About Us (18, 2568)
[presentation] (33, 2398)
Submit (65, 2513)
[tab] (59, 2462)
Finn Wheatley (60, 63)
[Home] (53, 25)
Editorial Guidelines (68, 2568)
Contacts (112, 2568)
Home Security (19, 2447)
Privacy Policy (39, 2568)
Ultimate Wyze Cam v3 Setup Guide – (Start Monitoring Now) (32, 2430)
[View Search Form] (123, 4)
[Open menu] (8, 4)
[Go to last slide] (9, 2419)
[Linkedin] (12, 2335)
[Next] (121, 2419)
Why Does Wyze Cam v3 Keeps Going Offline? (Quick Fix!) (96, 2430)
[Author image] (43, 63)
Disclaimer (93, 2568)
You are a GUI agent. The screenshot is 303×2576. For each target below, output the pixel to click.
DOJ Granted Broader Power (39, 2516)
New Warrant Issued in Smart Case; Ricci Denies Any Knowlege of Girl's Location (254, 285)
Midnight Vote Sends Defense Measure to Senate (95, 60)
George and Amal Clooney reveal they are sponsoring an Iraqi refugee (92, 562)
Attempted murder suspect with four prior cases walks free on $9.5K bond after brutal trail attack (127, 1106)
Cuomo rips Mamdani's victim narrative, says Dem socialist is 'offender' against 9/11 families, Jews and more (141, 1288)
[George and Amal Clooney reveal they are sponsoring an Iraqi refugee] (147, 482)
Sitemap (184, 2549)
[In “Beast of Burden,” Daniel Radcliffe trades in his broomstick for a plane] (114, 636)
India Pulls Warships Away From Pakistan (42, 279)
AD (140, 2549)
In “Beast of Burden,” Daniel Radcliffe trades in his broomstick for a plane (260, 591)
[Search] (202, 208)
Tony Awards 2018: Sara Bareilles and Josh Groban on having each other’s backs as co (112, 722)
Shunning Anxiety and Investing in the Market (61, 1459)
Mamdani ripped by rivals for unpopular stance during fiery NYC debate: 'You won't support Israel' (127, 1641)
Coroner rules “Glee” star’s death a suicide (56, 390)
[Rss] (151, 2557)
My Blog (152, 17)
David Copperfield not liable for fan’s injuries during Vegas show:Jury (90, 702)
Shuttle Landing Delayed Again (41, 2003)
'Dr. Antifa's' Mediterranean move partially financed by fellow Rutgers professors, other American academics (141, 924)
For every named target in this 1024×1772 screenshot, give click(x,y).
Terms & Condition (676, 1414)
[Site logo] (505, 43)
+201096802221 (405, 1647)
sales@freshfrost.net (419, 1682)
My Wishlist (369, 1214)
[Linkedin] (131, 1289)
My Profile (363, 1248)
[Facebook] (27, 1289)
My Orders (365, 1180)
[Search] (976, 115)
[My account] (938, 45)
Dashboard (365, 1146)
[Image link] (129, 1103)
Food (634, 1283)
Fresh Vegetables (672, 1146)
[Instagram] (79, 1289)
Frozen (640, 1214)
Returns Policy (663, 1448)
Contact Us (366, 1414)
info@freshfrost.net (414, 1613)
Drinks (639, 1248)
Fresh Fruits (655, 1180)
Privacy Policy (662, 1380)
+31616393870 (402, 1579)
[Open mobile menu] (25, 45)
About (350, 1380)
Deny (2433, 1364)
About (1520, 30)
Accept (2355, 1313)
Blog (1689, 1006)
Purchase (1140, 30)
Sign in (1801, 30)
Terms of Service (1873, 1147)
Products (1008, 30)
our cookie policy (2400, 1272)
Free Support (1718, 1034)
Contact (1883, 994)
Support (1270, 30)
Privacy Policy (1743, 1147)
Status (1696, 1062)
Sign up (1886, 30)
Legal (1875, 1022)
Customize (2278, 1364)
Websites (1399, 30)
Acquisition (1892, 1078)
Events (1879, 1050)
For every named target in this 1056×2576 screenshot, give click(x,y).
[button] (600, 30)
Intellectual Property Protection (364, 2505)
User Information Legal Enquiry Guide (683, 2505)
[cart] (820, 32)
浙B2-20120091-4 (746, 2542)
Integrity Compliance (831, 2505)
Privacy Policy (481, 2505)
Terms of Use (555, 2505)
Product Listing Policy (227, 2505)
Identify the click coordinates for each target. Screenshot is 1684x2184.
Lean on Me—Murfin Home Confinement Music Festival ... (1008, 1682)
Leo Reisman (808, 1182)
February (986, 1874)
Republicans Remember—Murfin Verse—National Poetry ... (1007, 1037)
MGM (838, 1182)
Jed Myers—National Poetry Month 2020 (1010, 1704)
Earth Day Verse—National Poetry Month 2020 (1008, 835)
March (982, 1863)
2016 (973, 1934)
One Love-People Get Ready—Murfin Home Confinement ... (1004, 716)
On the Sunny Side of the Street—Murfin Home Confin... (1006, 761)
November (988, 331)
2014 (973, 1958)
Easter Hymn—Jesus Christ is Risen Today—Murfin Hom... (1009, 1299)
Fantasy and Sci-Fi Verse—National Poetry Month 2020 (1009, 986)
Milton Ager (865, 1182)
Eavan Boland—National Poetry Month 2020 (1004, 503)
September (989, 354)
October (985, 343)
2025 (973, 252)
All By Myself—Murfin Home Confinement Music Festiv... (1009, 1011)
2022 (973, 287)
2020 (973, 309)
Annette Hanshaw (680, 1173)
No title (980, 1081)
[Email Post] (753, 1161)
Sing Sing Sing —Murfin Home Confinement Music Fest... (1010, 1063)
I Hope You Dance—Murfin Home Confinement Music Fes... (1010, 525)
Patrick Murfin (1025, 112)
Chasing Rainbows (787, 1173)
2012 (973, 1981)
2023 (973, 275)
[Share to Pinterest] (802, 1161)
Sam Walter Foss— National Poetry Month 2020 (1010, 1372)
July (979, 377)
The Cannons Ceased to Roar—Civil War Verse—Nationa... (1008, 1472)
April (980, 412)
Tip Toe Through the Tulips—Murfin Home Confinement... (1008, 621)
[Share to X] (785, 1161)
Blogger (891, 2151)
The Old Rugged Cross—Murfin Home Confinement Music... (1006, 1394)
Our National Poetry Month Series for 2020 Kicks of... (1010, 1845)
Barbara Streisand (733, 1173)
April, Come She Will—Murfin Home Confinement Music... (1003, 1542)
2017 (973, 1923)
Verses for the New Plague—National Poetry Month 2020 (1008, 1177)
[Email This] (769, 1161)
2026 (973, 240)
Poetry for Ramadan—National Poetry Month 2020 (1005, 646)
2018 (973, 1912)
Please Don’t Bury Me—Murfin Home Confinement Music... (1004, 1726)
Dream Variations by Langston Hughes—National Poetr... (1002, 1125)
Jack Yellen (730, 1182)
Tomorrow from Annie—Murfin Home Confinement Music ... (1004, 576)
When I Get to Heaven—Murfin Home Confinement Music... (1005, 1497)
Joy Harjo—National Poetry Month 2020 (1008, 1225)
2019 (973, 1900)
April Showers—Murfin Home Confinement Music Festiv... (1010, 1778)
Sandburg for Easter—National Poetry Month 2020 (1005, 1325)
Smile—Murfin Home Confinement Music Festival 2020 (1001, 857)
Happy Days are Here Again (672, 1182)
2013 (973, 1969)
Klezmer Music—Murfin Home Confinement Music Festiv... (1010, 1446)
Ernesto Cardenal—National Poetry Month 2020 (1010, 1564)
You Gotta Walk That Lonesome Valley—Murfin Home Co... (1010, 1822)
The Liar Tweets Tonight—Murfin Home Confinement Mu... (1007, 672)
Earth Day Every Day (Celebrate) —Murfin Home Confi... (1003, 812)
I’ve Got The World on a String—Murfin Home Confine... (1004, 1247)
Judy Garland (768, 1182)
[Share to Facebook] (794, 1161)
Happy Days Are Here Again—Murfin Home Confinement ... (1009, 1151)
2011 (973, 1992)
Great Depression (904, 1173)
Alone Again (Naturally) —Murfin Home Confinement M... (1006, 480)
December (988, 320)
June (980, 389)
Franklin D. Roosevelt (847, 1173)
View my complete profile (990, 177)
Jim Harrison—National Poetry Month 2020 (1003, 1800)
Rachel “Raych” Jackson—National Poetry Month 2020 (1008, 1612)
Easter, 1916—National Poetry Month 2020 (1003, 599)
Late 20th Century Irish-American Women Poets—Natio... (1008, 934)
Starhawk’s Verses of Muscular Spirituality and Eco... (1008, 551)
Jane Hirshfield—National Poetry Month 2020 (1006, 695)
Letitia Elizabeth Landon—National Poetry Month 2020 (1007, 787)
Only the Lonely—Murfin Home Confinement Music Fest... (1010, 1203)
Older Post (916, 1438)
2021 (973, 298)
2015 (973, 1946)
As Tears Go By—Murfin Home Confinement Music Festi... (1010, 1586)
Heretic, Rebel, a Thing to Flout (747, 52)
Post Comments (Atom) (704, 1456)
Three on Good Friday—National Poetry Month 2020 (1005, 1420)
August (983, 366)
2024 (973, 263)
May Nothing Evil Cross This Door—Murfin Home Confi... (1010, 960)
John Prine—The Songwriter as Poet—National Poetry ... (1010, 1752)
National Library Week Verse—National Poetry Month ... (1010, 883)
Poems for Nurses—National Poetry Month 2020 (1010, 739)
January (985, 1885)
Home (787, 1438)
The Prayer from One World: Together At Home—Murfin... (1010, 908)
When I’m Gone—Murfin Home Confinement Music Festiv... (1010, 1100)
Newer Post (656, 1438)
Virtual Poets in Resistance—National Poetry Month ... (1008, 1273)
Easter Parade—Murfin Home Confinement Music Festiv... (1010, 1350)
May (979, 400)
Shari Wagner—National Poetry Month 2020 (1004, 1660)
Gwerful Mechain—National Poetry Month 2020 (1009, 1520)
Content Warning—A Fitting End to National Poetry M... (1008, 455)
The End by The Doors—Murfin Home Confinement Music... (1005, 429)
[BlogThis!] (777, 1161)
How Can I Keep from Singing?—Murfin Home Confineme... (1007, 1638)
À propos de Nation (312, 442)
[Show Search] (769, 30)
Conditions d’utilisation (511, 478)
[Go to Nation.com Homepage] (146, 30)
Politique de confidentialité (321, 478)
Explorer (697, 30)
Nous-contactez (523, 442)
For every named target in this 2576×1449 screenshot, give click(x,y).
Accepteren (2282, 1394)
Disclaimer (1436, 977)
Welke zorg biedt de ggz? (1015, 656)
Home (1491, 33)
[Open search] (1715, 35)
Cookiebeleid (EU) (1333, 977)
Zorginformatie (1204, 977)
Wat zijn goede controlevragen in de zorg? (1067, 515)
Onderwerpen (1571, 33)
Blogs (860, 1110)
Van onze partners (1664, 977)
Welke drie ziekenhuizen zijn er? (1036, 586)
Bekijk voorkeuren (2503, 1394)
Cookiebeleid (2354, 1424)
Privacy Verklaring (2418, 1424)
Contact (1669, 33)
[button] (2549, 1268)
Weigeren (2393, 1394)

○ ○ ○ ○ ○ ○ ○

What are the lines, exactly as written above, from the line with "Only the Lonely—Murfin" to the line with "2024 (973, 263)", both included? Output only those.

Only the Lonely—Murfin Home Confinement Music Fest... (1010, 1203)
Older Post (916, 1438)
2021 (973, 298)
2015 (973, 1946)
As Tears Go By—Murfin Home Confinement Music Festi... (1010, 1586)
Heretic, Rebel, a Thing to Flout (747, 52)
Post Comments (Atom) (704, 1456)
Three on Good Friday—National Poetry Month 2020 (1005, 1420)
August (983, 366)
2024 (973, 263)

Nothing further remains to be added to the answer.